Back to Jakarta (back to the future)

Trends and Emergent Properties

giant rat


Giant Rat of the Foja Mountains    (five times bigger than common city rat)

Gong Xi Fat Chai - Year of the Rat

Asia Times

New year bonus for Indonesia’s Chinese

 By Kalinga Seneviratne

During the authoritarian regime of president Suharto (1967-98), public displays of Chinese culture were banned, and many Chinese were asked to change their names to Indonesian ones if they wished to be eventually considered for citizenship. “Suharto’s government saw Chinese characters and culture as political. We were not even allowed to make candles,” said Yu Le, a member of a Buddhist temple.

He said he now prefers to use his Chinese name rather than his adopted Indonesian one of Suherman. “Around the temple there were always police and military. We could not celebrate Imlek here.
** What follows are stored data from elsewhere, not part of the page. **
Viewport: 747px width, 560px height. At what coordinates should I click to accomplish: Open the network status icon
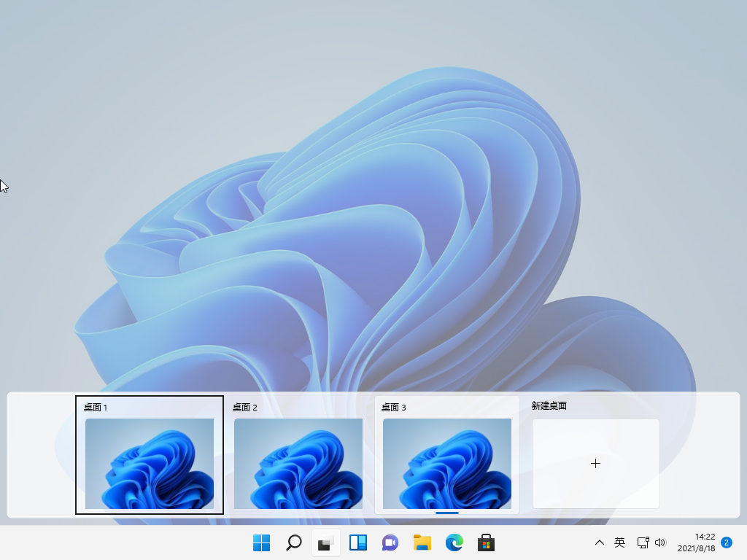pyautogui.click(x=644, y=543)
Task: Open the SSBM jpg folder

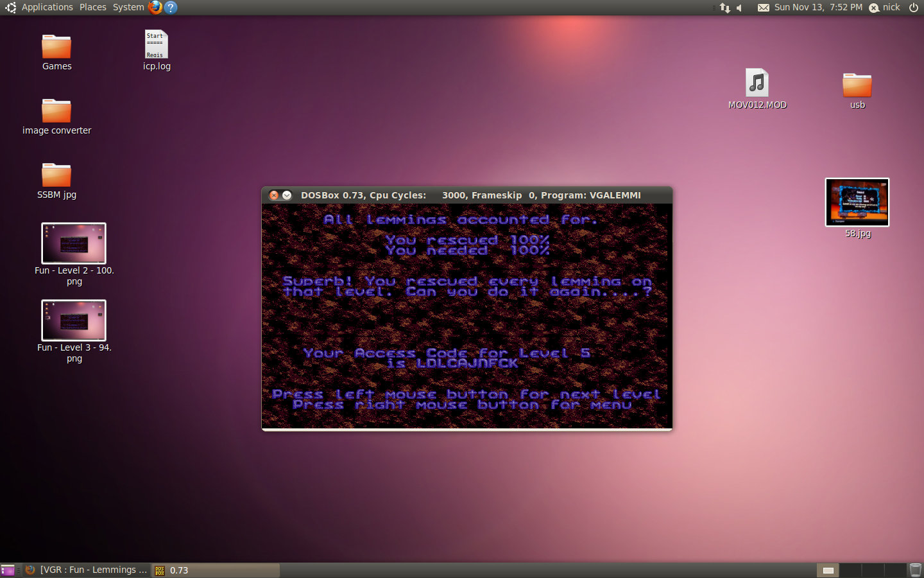Action: [56, 176]
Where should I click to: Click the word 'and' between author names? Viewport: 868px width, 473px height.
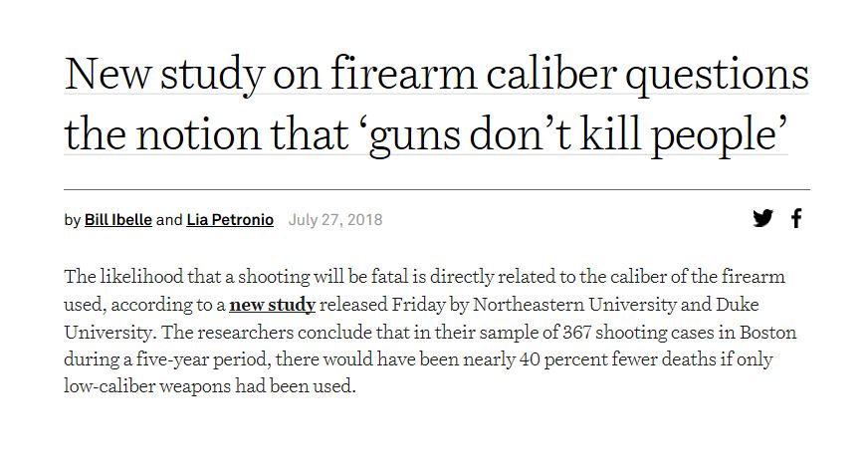pos(169,220)

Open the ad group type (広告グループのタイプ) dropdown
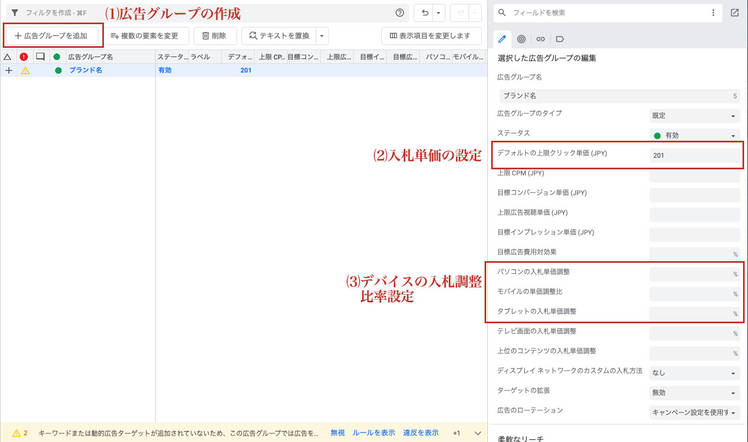tap(694, 115)
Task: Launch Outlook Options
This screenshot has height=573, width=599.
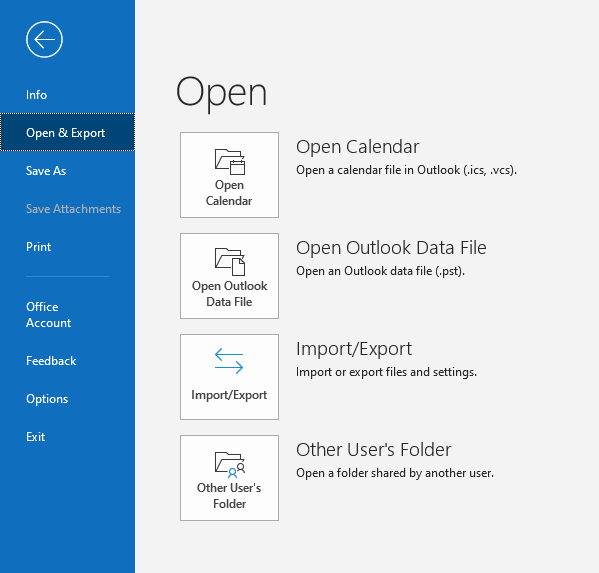Action: coord(47,399)
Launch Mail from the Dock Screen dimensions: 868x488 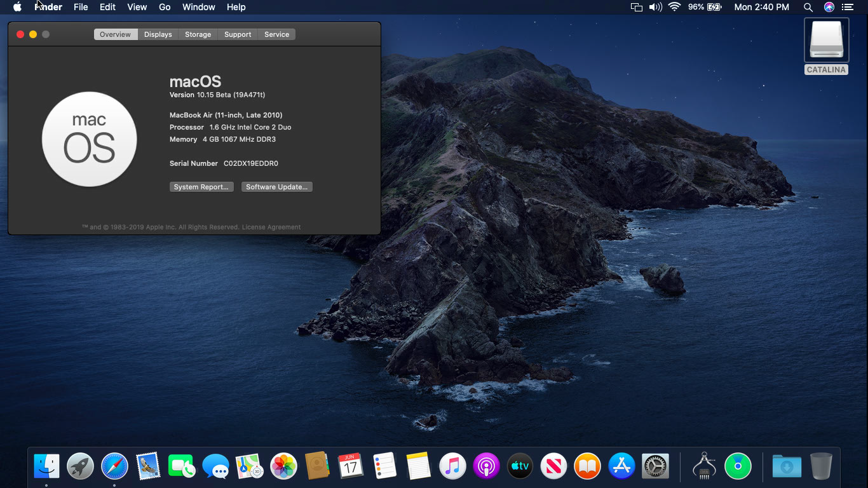coord(148,466)
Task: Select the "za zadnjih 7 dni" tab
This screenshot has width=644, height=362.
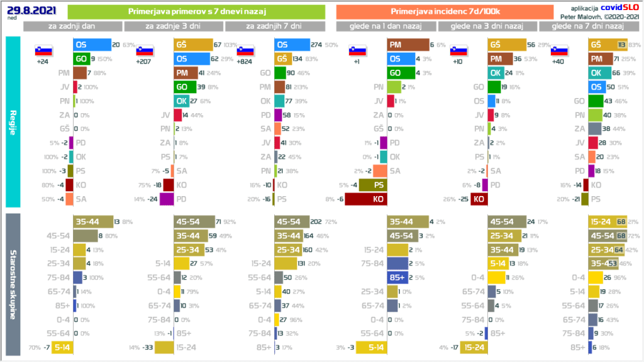Action: click(274, 26)
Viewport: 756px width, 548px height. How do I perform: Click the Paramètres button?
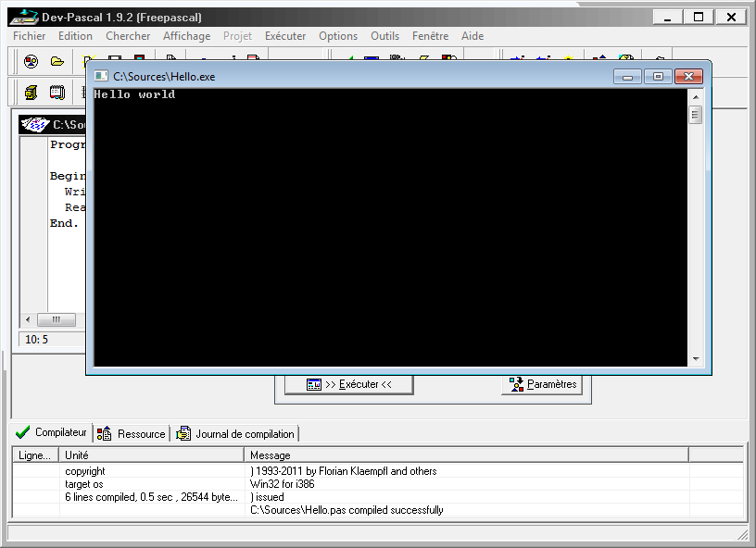[543, 384]
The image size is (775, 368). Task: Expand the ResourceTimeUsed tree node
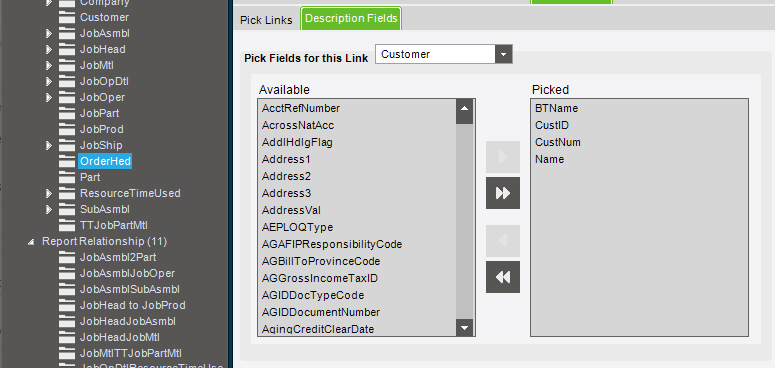click(x=48, y=193)
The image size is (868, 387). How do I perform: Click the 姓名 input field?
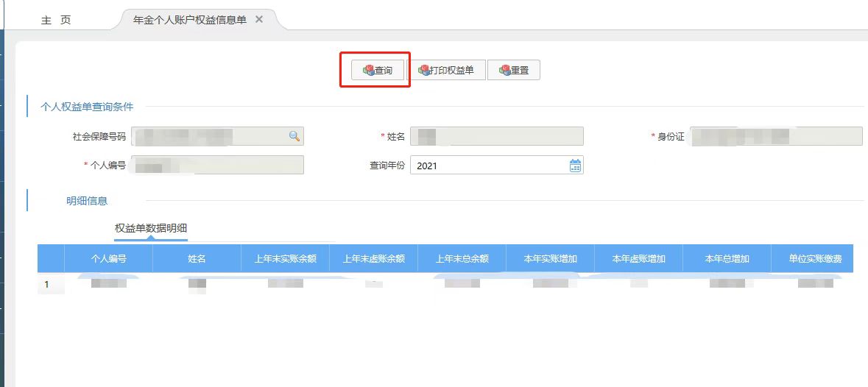497,136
People were afraid to come. We had to do it at home, hiding.” …>go to article

At the start of the Chinese lunar new year it is tradtional to make predictions about the character of the coming year.  In this Year of the Rat it appears CAUTION will be the watchword as Chinese fortune tellers predict financial and political rumblings, tsunamis and epidemics in the year ahead…

“The mounts of Anak Krakatau, Merapi and Kelud, which last year did not generate a relatively huge explosion, may spew their infernal lava this year,” Jakarta-based feng shui expert Master Tan told The Jakarta Post, placing the eruptions between March and August. “To tell you the truth, I am so worried about these three volcanos… I hope this time my prediction misses.” While mainstream Chinese astrology lists this year as an “Earth” year, Master Tan says it is a fire year, combining the sky element with its positive soil and the earth element with its positive water, producing “fire thunder”. Surabaya-based feng shui practitioner Putri Wong Kam Fu has had the same vision of the three volcanoes. “I don’t know when they will erupt. But if we all repent, they will not explode as a volcanic eruption is actually an admonition of us humans,” she said. …>go to article

One does not necessarily need to be a feng shui practitioner to make predictions regarding the coming year for Jakarta. A close review of the news will do.  As per Indonesia: volcanoes, earthquakes, and tsunamis are a sure thing. No difficulty there. 

I offer a few of my own predictions here:

Soeharto’s “hero status”.  Not going to happen.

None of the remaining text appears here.